Schriftelijke opdracht: Geef uit het tekstfragment over Oekraïne en het Kremlin letterlijk het stuk terug dat begint bij "Studente geeft rondleiding" en eindigt bij "dan aan Kiev.".

Studente geeft rondleiding in Banderamuseum op het Landbouwinstituut bij Lviv waar Stepan Bandera studeerde (foto Laura Starink)
Post-sovjet geschiedenis
Deze uitdagende intellectuele, cognitieve en emotionele test wordt nog eens extra belast door het feit dat Kiev op dit moment een overlevingsoorlog voert met de belangrijkste negatieve hoofdrolspeler van die nationale herinnering - Moskou. Altijd al over-ambitieus, cynisch en meedogenloos is de buitenlandse politiek van het Kremlin onlangs opnieuw bevangen geraakt door agressieve en ten hemel schreiende Oekraïnofobie. De situatie wordt nog gecompliceerder door het feit dat Oekraïne een aanzienlijke Russische etnische minderheid heeft - ongeveer 17% van de bevolking, die voor een deel eerder trouw is aan Moskou dan aan Kiev.
Bewuste manipulatie met thema's van nationale herinnering en interetnische verhoudingen is vast onderdeel van Ruslands zogenaamde hybride oorlog tegen Kiev. De aanval van het Kremlin op de Oekraïense natie wordt dagelijks gevoerd met een veelheid aan militaire en niet-militaire, hard en soft power instrumenten. Het maakt actief gebruik van controversiële historische kwesties en heeft ten doel de Oekraïense staat eerder van binnenuit te vernietigen dan van buitenaf.

Aangeleverd materiaal:
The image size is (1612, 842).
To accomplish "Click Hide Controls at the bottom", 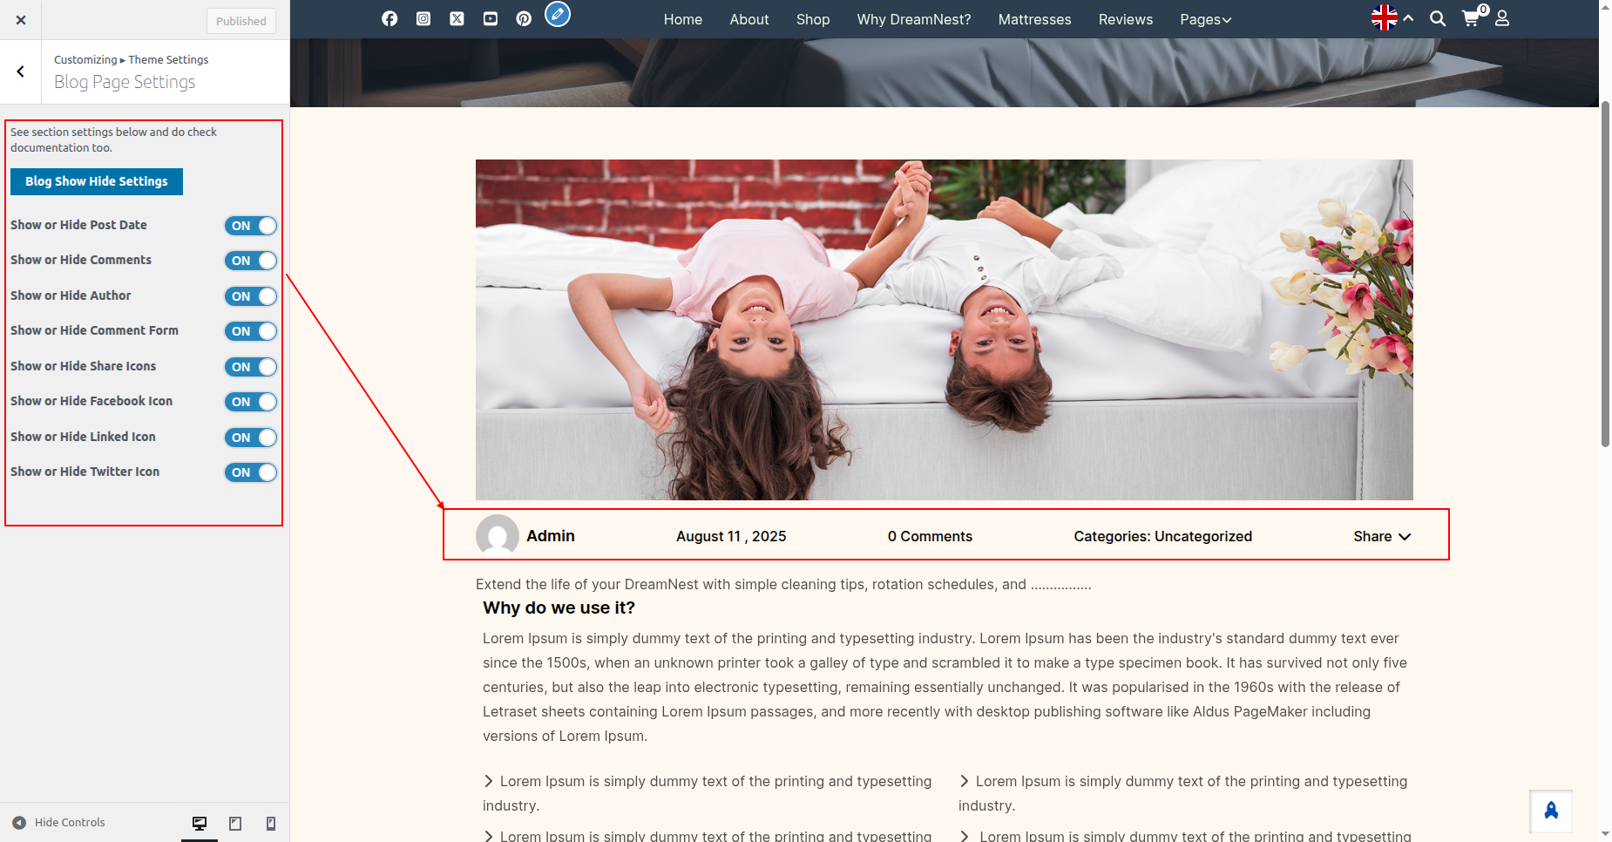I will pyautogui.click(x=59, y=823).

* * *

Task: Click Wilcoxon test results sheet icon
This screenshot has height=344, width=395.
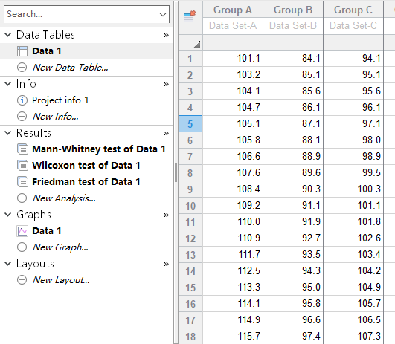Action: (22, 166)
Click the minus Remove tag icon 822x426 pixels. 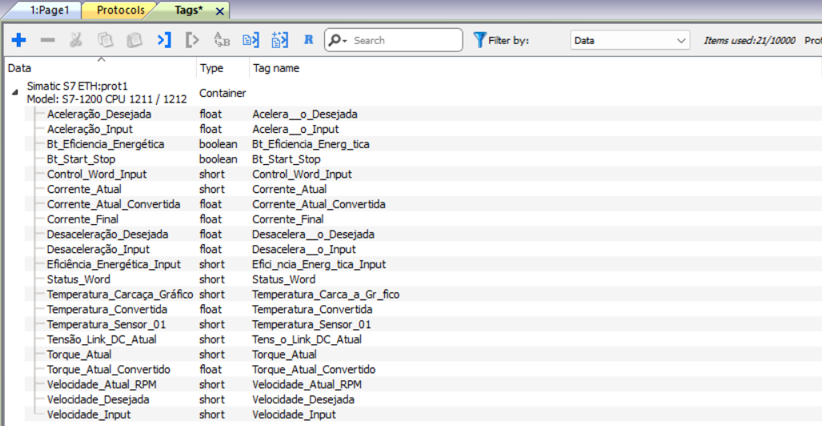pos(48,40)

Antwoord:
Studente geeft rondleiding in Banderamuseum op het Landbouwinstituut bij Lviv waar Stepan Bandera studeerde (foto Laura Starink)
Post-sovjet geschiedenis
Deze uitdagende intellectuele, cognitieve en emotionele test wordt nog eens extra belast door het feit dat Kiev op dit moment een overlevingsoorlog voert met de belangrijkste negatieve hoofdrolspeler van die nationale herinnering - Moskou. Altijd al over-ambitieus, cynisch en meedogenloos is de buitenlandse politiek van het Kremlin onlangs opnieuw bevangen geraakt door agressieve en ten hemel schreiende Oekraïnofobie. De situatie wordt nog gecompliceerder door het feit dat Oekraïne een aanzienlijke Russische etnische minderheid heeft - ongeveer 17% van de bevolking, die voor een deel eerder trouw is aan Moskou dan aan Kiev.